The U.S. Federal Reserve has done all it can do to reduce unemployment and needs to worry more about the risk of inflation from the stimulus it poured into the economy, former Fed Chairman Alan Greenspan said on Sunday.
"I think the Fed has done an extraordinary job and it's done a huge amount (to bolster employment). There's just so much monetary policy and the central bank can do.

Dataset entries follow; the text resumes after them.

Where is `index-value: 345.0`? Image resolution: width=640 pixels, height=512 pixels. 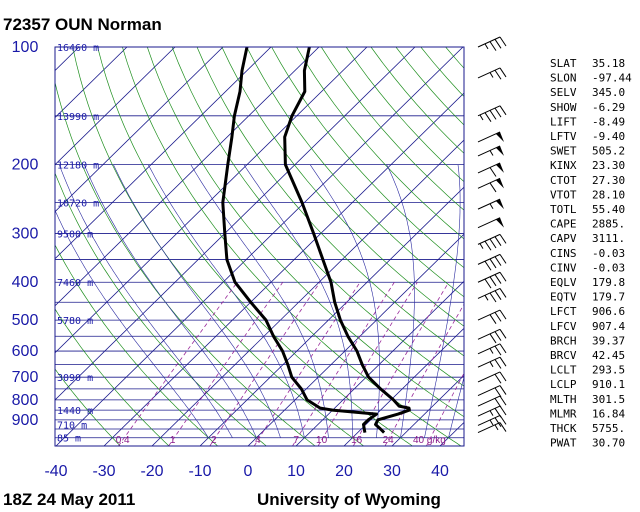
index-value: 345.0 is located at coordinates (608, 92).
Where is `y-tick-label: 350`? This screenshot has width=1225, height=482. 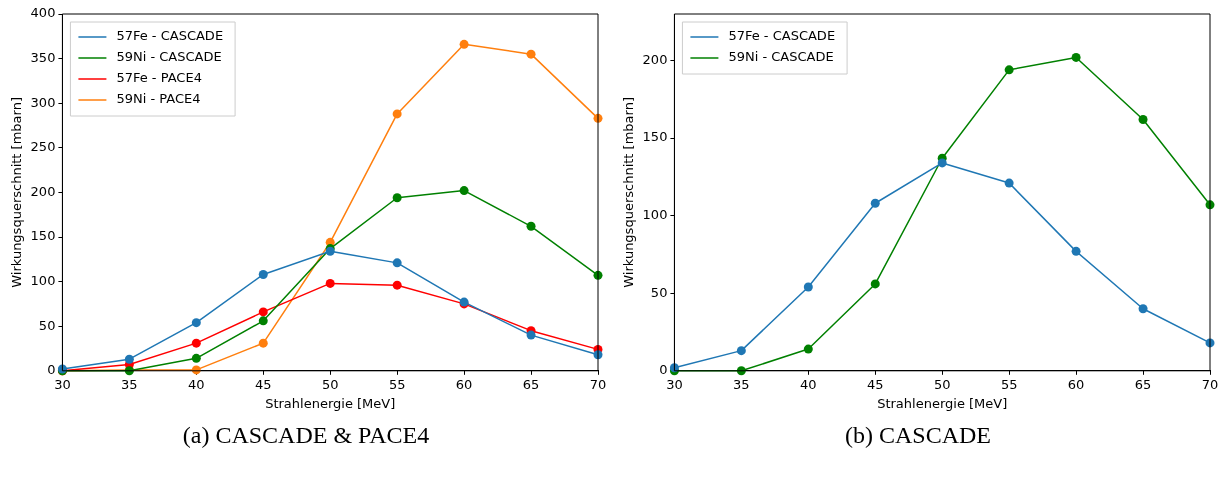
y-tick-label: 350 is located at coordinates (43, 57).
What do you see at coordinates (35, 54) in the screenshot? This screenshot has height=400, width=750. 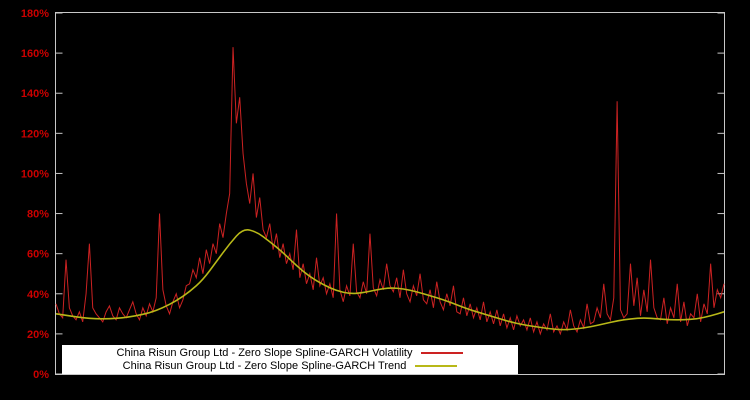 I see `y-axis-tick-label: 160%` at bounding box center [35, 54].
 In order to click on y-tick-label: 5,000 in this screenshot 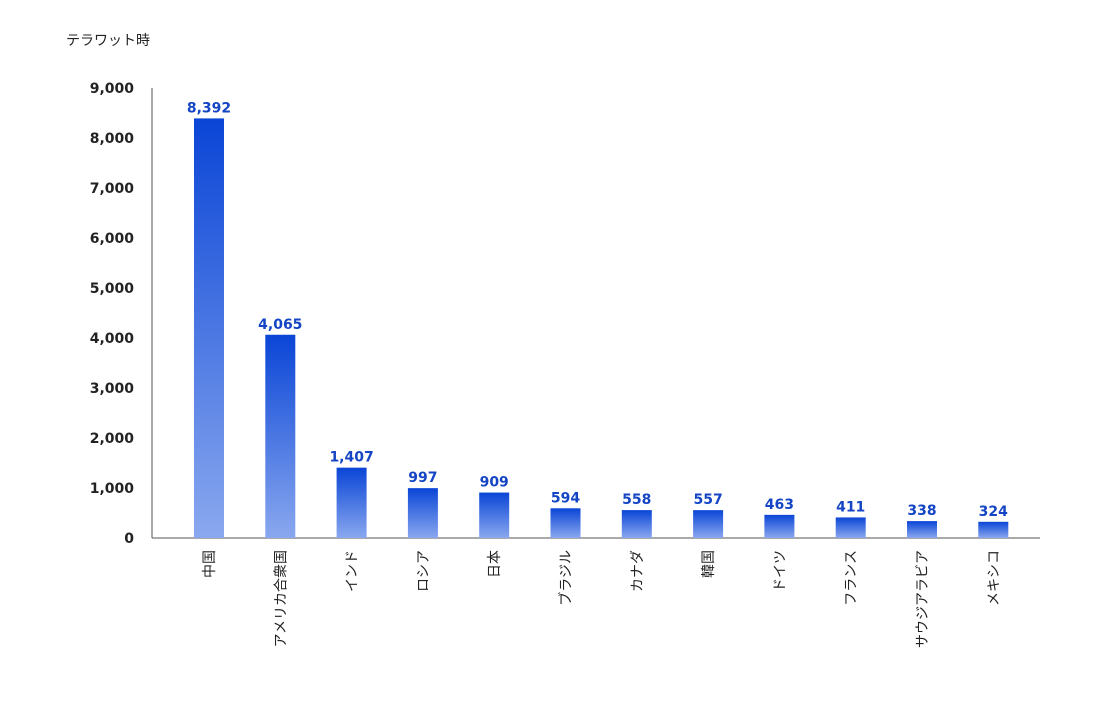, I will do `click(112, 289)`.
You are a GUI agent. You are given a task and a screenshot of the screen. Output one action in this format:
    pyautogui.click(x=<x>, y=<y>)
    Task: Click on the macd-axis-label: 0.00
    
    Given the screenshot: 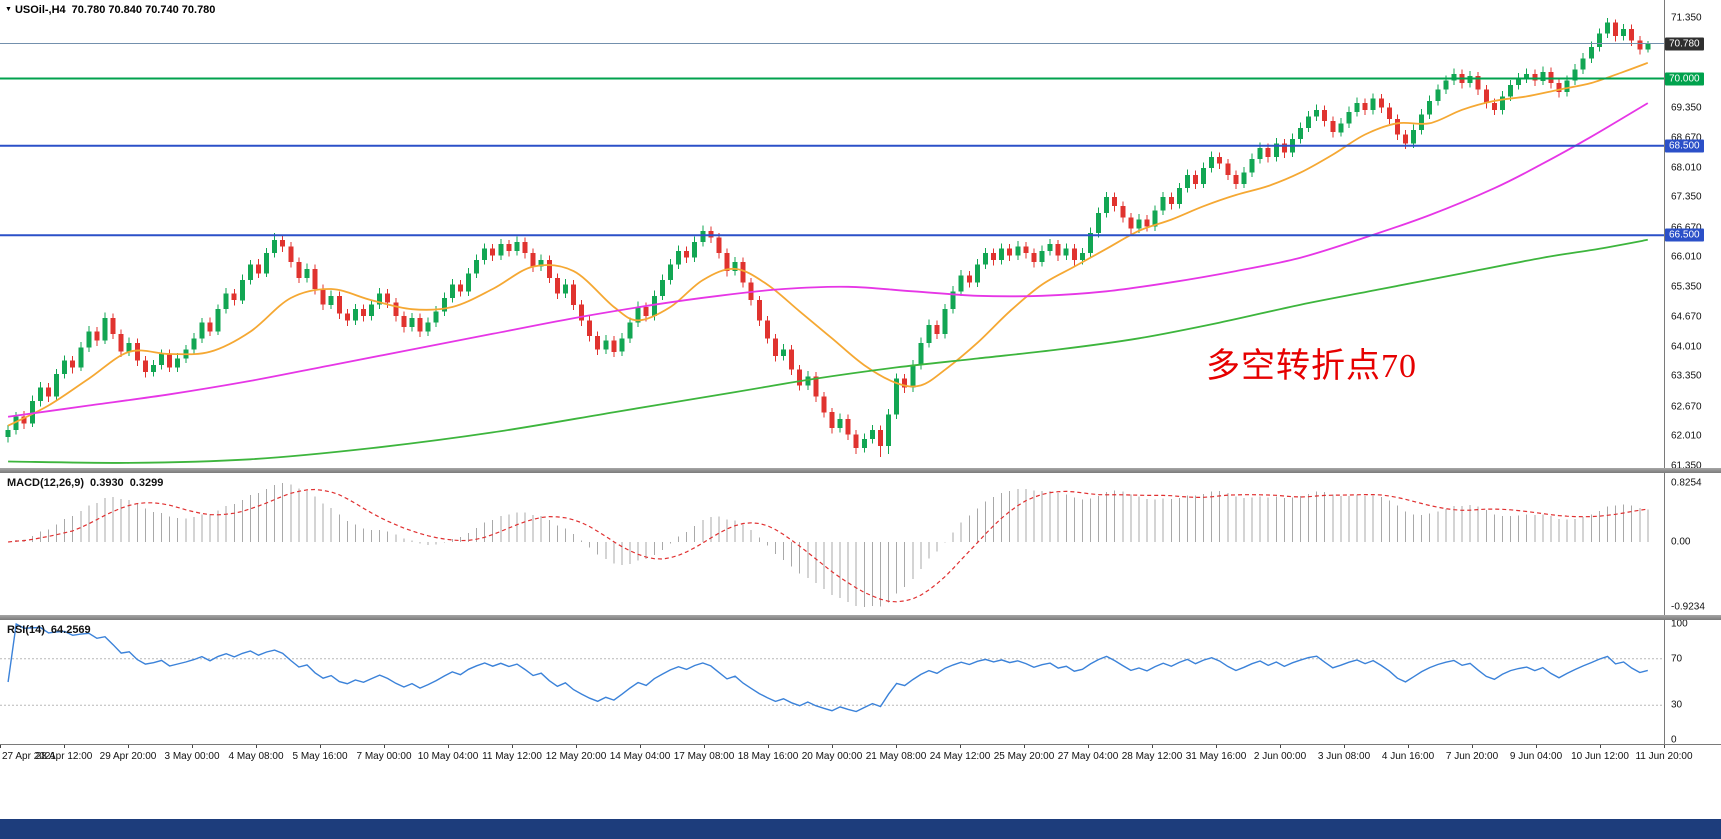 What is the action you would take?
    pyautogui.click(x=1681, y=542)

And I think they've gone to their limits, at this particular stage," Greenspan said on NBC's "Meet the Press."
"You cannot ask a central bank to do more than it is capable of without very dire consequences," Greenspan continued, saying the United States faced a serious long-term threat of inflation unless the Fed begins to pull back "all the stimulus it put into the economy."
Greenspan, who headed the central bank from 1987 to 2006, also expressed concern about a congressional effort he said would "very significantly compromise" the Fed's independence.
The House of Representatives on Friday passed sweeping financial reform legislation that includes a provision allowing a congressional watchdog agency to audit the Fed's monetary policy operations.
That reflects concerns the Fed did not do enough to head off the worst U.S. economic downturn since the Great Depression.
"What you will be getting is a monetary policy more dedicated to political short-term considerations, not to the longer-term considerations which the Federal Reserve Act is specifically constructed to do," Greenspan said.
Greenspan said he expected the U.S. unemployment rate, which is currently at 10 percent, to "be significantly lower a year from now" but still very high.
The U.S. Census Bureau's plan to hire close to 800,000 workers by April will take several tenths of a percent off the unemployment rate, he said.
The recovery in the stock market over the last six to nine months helps by putting many individuals and companies in a stronger position to spend money, he said.
The Federal Reserve will have to begin raising interest rates from current very low levels as both the economy and loan demand improve, he said.
"Remember, loan demand has been very dull because businesses are very heavily liquidating inventories. That's coming to a halt and when that happens loan demand will come back and the pressures on short-term interest rate will begin to grow," Greenspan said.